Mantenha seus pés aquecidos. Experimentos mostraram que meias confortáveis, uma garrafa de água quente ou apenas uma garrafa de água morna nas pernas são capazes de acelerar o sono e melhorar o sono geral muito mais do que parece.

Use o truque da intenção paradoxal. - Tente se convencer de que você não está a ponto de dormir. Você pode tentar deitar de olhos abertos ou, ao contrário, fechá-los e repetir para si mesmo: “Eu não estou dormindo”. O objetivo é parar de tentar dormir e deixar seu sono chegar até você.

Como dormir em 15 minutos

Às vezes, porém, não é apenas possível, mas necessário, proporcionar dez a quinze minutos de sono - por exemplo, durante o trabalho responsável ou se a fadiga for pega. A sonolência diurna, como mostram os estudos, afeta nosso corpo como a intoxicação alcoólica. E isso é especialmente importante quando se trata de atividades que exigem maior concentração.
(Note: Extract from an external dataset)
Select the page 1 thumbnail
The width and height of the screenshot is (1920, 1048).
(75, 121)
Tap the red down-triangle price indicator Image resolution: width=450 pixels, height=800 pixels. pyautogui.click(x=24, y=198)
Como tornar o processo o mais fácil possível, de modo que um sono de quinze minutos não preceda um sono de meia hora? Sarah Mednik, uma psicóloga com um sono curto, mas eficaz, de uma Universidade da Califórnia, está confiante de que, se você realmente precisar, as técnicas básicas funcionarão. Ou seja, máscara de dormir, telefone desligado (porque até mesmo as coisas mais importantes podem esperar quinze minutos), uma posição corporal confortável e uma atmosfera de total paz de espírito.